Concerning "Data", important legal frameworks are proposed or adopted in Europe, like:
• Data Governance Act (DGA) to provide a regulatory framework for accessing government data (B2G)
• Data Act (building on DGA) to provide a business regulatory framework (B2B)
• GDPR compliance with GDPR Data Protection principles for personal data privacy with a regulatory framework DPO supervision / admin in the AI Act
• Digital Market Acts (DMA) focus on data interoperability to avoid monopolistic practices impacts the data act. Could require standardization e.g. for algorithmic fairness and data-handling.
• Digital Services Act (DSA)
• Interoperable Europe Act, laying down measures for public sector interoperability.
These frameworks connect to and interwork with the AI Framework (AI Act, AI Product Liability directive), the Cybersecurity Framework (NIS2, Cyber Resilience Act), the Cloud Certification Scheme (EUCS) and ENISA Cybersecurity Certification schemes.
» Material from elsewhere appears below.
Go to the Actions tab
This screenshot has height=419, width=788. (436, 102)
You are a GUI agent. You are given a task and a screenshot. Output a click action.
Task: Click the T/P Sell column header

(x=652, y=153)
The EU Rolling Plan for ICT Standardisation 2023 (RP 2023) identifies "Data Economy" as a foundational driver for Europe’s "Digital Transition" supported by key enablers such as "Cloud and Edge Computing", "Big data, open data public sector information" that, in the RP2024 now under development, will be more focused on “Data interoperability”.
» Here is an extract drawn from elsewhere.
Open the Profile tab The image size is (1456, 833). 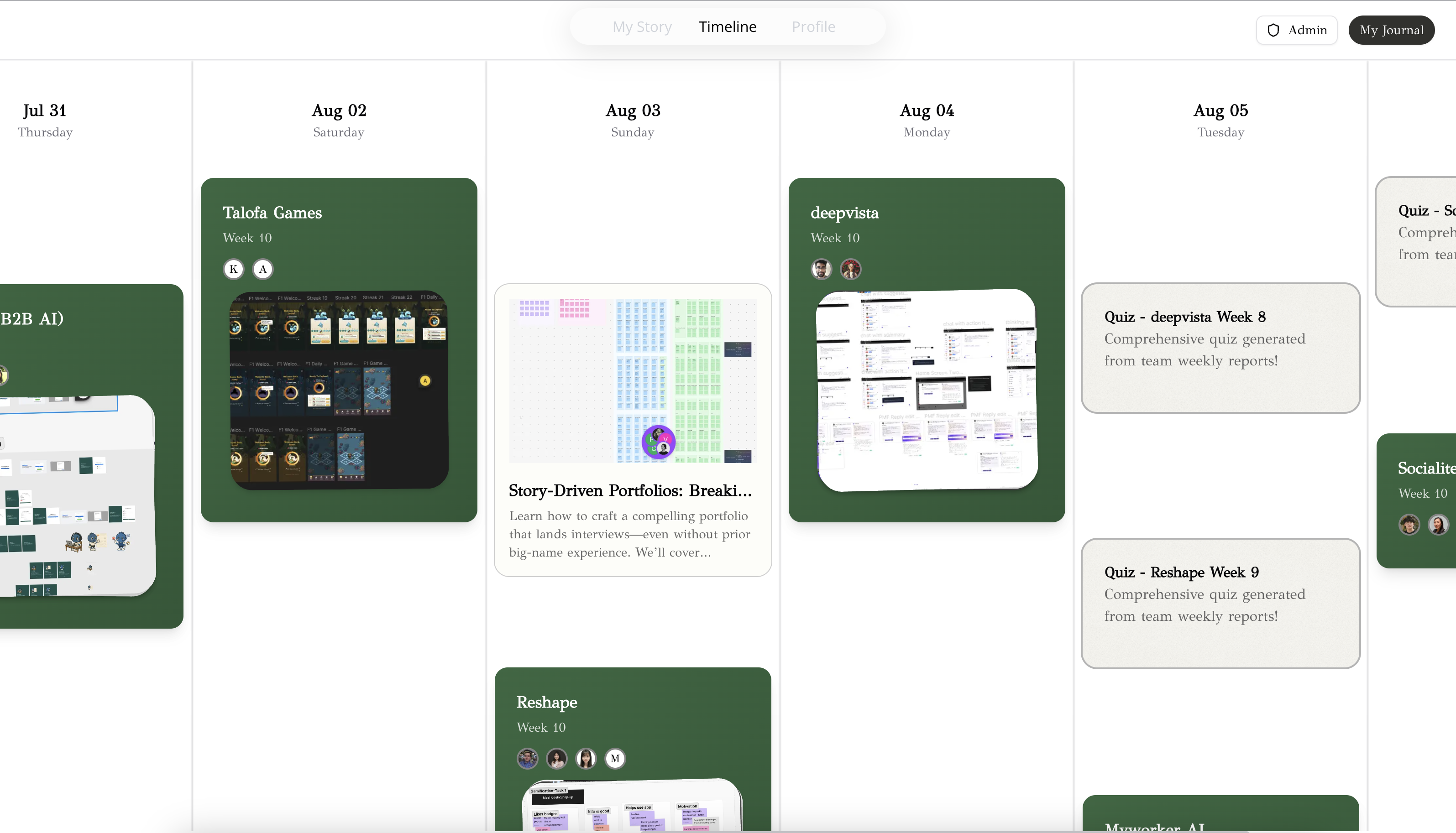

The RP2023 clearly point out the need for standards that support the European data strategy and Digital Transformation and it calls clearly for standardization activities, addressing:
• availability of data, imbalances in market power, data interoperability and quality, data governance, data infrastructures and technologies, data lifecycle (collection, record keeping, archival and long-term preservation of information) as focal policy initiatives and needs for the data economy.
• portability of cloud services, interoperability, data protection and management of multiple clouds.
• the edge/cloud X-continuum paradigm and standardisation challenge - embracing the notion of computing continuum, where the right compute resources are placed at optimal processing points.
• DCAT-AP (W3C's Data Catalogue vocabulary – Application Profile), with a direct invitation, since RP2020, to coordinate with W3C some specific standardization activity, as well as the other vocabularies provided by the former ISA2 programme.
The RP 2023 refers clearly to create a link with standardization and open source on these topics and to ISO/IEC JTC 1 (e.g. cloud architecture).
The proposed new TC will identify/develop specific technical standards related to Data management, Dataspaces, Cloud and Edge that support and encourage the "widespread" adoption of digitisation, a "Single Digital Market” of industry within the EU. The objective is to support greater efficiency, productivity and competitiveness of EU industry and its full integration in global digital market.
-Examples of benefits will be:
-to reduce costs compliance and market entry barriers;
-to align this context with the support of standardisation, enhancing innovation and competitiveness, particularly in data-driven sectors.
-thanks to harmonised rules for dataspaces interoperability, to facilitate seamless data exchange, create business opportunities by enabling data utilization across sectors and strengthen the Single Market.